**Task objective:** The complete data, repeated exactly, should form your response.

[Extracted data entries]
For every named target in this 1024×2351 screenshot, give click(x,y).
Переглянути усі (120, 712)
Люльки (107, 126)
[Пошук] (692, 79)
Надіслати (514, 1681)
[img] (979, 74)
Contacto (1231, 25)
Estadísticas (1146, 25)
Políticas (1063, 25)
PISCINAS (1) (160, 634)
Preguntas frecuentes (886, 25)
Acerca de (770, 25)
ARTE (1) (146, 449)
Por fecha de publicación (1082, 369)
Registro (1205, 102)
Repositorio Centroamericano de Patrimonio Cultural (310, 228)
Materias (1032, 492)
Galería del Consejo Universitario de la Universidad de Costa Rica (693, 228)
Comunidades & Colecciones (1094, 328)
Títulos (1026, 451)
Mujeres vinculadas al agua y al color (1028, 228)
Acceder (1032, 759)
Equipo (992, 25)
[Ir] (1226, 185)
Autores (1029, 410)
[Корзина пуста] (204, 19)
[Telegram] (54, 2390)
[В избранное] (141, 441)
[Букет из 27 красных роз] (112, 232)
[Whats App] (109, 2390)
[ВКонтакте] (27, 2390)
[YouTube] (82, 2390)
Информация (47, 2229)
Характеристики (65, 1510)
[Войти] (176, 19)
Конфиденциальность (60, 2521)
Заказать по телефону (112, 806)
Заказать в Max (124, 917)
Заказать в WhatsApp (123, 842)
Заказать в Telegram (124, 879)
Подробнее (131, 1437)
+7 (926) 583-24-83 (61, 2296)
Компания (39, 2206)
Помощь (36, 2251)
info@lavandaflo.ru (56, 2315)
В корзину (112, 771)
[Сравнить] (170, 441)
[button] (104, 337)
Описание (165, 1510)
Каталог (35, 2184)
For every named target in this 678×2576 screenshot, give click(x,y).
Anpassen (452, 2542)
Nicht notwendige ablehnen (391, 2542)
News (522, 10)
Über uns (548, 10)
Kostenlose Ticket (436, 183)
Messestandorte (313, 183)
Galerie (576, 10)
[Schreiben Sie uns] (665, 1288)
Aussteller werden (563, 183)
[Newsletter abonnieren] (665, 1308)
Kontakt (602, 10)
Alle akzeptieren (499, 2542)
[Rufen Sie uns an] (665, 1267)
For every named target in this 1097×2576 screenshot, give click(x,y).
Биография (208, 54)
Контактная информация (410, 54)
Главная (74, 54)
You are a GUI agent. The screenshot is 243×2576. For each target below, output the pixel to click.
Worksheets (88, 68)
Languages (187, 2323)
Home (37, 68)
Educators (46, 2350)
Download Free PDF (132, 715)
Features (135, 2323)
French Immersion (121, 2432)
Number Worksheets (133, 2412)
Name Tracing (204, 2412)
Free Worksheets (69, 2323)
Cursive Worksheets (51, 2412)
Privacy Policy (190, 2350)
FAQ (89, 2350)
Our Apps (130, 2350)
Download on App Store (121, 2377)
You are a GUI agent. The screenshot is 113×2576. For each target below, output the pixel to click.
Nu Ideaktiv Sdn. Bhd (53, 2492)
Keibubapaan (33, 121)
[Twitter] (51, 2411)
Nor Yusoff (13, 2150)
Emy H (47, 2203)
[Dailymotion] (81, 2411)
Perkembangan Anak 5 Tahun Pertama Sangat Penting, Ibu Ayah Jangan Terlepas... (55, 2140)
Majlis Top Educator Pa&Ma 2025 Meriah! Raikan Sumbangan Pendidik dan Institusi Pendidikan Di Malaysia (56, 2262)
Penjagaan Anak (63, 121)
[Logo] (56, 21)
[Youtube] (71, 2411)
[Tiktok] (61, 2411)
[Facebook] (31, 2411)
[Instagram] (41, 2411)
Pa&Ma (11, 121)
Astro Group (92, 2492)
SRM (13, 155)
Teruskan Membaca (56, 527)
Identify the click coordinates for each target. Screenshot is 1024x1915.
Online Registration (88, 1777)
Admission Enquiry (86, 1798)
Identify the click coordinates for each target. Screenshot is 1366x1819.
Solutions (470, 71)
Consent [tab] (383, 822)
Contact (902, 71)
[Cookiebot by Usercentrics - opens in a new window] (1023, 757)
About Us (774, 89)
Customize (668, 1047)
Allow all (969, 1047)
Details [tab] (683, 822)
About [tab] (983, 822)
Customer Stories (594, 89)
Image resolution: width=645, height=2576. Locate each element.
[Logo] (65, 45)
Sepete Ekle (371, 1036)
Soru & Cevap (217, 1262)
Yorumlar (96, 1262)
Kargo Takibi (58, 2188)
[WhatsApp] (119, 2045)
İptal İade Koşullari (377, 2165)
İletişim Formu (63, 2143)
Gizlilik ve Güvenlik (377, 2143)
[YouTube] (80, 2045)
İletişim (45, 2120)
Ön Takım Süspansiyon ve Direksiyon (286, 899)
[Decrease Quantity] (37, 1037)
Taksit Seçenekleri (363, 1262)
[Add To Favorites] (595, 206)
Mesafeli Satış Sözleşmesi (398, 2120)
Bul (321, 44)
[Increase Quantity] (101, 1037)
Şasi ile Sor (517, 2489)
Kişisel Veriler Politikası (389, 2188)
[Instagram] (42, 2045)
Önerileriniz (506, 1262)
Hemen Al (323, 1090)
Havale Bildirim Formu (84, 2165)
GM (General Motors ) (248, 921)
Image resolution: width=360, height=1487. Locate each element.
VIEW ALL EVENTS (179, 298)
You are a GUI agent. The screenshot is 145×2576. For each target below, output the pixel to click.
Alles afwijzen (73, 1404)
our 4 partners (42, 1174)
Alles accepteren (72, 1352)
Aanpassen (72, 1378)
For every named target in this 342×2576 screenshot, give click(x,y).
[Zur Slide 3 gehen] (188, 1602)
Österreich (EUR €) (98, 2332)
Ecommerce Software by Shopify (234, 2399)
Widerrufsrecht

**Output for this exercise:**
For every named target in this 1024×2351 screenshot, give click(x,y).
Переглянути усі (120, 712)
Люльки (107, 126)
[Пошук] (692, 79)
Надіслати (514, 1681)
[img] (979, 74)
Contacto (1231, 25)
Estadísticas (1146, 25)
Políticas (1063, 25)
PISCINAS (1) (160, 634)
Preguntas frecuentes (886, 25)
Acerca de (770, 25)
ARTE (1) (146, 449)
Por fecha de publicación (1082, 369)
Registro (1205, 102)
Repositorio Centroamericano de Patrimonio Cultural (310, 228)
Materias (1032, 492)
Galería del Consejo Universitario de la Universidad de Costa Rica (693, 228)
Comunidades & Colecciones (1094, 328)
Títulos (1026, 451)
Mujeres vinculadas al agua y al color (1028, 228)
Acceder (1032, 759)
Equipo (992, 25)
[Ir] (1226, 185)
Autores (1029, 410)
[Корзина пуста] (204, 19)
[Telegram] (54, 2390)
[В избранное] (141, 441)
[Букет из 27 красных роз] (112, 232)
[Whats App] (109, 2390)
[ВКонтакте] (27, 2390)
[YouTube] (82, 2390)
Информация (47, 2229)
Характеристики (65, 1510)
[Войти] (176, 19)
Конфиденциальность (60, 2521)
Заказать по телефону (112, 806)
Заказать в Max (124, 917)
Заказать в WhatsApp (123, 842)
Заказать в Telegram (124, 879)
Подробнее (131, 1437)
+7 (926) 583-24-83 (61, 2296)
Компания (39, 2206)
Помощь (36, 2251)
info@lavandaflo.ru (56, 2315)
В корзину (112, 771)
[Сравнить] (170, 441)
[button] (104, 337)
Описание (165, 1510)
Каталог (35, 2184)
For every named target in this 678×2576 screenshot, give click(x,y).
Anpassen (452, 2542)
Nicht notwendige ablehnen (391, 2542)
News (522, 10)
Über uns (548, 10)
Kostenlose Ticket (436, 183)
Messestandorte (313, 183)
Galerie (576, 10)
[Schreiben Sie uns] (665, 1288)
Aussteller werden (563, 183)
[Newsletter abonnieren] (665, 1308)
Kontakt (602, 10)
Alle akzeptieren (499, 2542)
[Rufen Sie uns an] (665, 1267)
For every named target in this 1097×2576 screenshot, give click(x,y).
Биография (208, 54)
Контактная информация (410, 54)
Главная (74, 54)
You are a GUI agent. The screenshot is 243×2576. For each target below, output the pixel to click.
Worksheets (88, 68)
Languages (187, 2323)
Home (37, 68)
Educators (46, 2350)
Download Free PDF (132, 715)
Features (135, 2323)
French Immersion (121, 2432)
Number Worksheets (133, 2412)
Name Tracing (204, 2412)
Free Worksheets (69, 2323)
Cursive Worksheets (51, 2412)
Privacy Policy (190, 2350)
FAQ (89, 2350)
Our Apps (130, 2350)
Download on App Store (121, 2377)
You are a GUI agent. The screenshot is 113×2576. For each target below, output the pixel to click.
Nu Ideaktiv Sdn. Bhd (53, 2492)
Keibubapaan (33, 121)
[Twitter] (51, 2411)
Nor Yusoff (13, 2150)
Emy H (47, 2203)
[Dailymotion] (81, 2411)
Perkembangan Anak 5 Tahun Pertama Sangat Penting, Ibu Ayah Jangan Terlepas... (55, 2140)
Majlis Top Educator Pa&Ma 2025 Meriah! Raikan Sumbangan Pendidik dan Institusi Pendidikan Di Malaysia (56, 2262)
Penjagaan Anak (63, 121)
[Logo] (56, 21)
[Youtube] (71, 2411)
[Tiktok] (61, 2411)
[Facebook] (31, 2411)
[Instagram] (41, 2411)
Pa&Ma (11, 121)
Astro Group (92, 2492)
SRM (13, 155)
Teruskan Membaca (56, 527)
Identify the click coordinates for each target. Screenshot is 1024x1915.
Online Registration (88, 1777)
Admission Enquiry (86, 1798)
Identify the click coordinates for each target. Screenshot is 1366x1819.
Solutions (470, 71)
Consent [tab] (383, 822)
Contact (902, 71)
[Cookiebot by Usercentrics - opens in a new window] (1023, 757)
About Us (774, 89)
Customize (668, 1047)
Allow all (969, 1047)
Details [tab] (683, 822)
About [tab] (983, 822)
Customer Stories (594, 89)
Image resolution: width=645, height=2576. Locate each element.
[Logo] (65, 45)
Sepete Ekle (371, 1036)
Soru & Cevap (217, 1262)
Yorumlar (96, 1262)
Kargo Takibi (58, 2188)
[WhatsApp] (119, 2045)
İptal İade Koşullari (377, 2165)
İletişim Formu (63, 2143)
Gizlilik ve Güvenlik (377, 2143)
[YouTube] (80, 2045)
İletişim (45, 2120)
Ön Takım Süspansiyon ve Direksiyon (286, 899)
[Decrease Quantity] (37, 1037)
Taksit Seçenekleri (363, 1262)
[Add To Favorites] (595, 206)
Mesafeli Satış Sözleşmesi (398, 2120)
Bul (321, 44)
[Increase Quantity] (101, 1037)
Şasi ile Sor (517, 2489)
Kişisel Veriler Politikası (389, 2188)
[Instagram] (42, 2045)
Önerileriniz (506, 1262)
Hemen Al (323, 1090)
Havale Bildirim Formu (84, 2165)
GM (General Motors ) (248, 921)
Image resolution: width=360, height=1487. Locate each element.
VIEW ALL EVENTS (179, 298)
You are a GUI agent. The screenshot is 145×2576. For each target below, output the pixel to click.
Alles afwijzen (73, 1404)
our 4 partners (42, 1174)
Alles accepteren (72, 1352)
Aanpassen (72, 1378)
For every named target in this 342×2576 screenshot, give click(x,y).
[Zur Slide 3 gehen] (188, 1602)
Österreich (EUR €) (98, 2332)
Ecommerce Software by Shopify (234, 2399)
Widerrufsrecht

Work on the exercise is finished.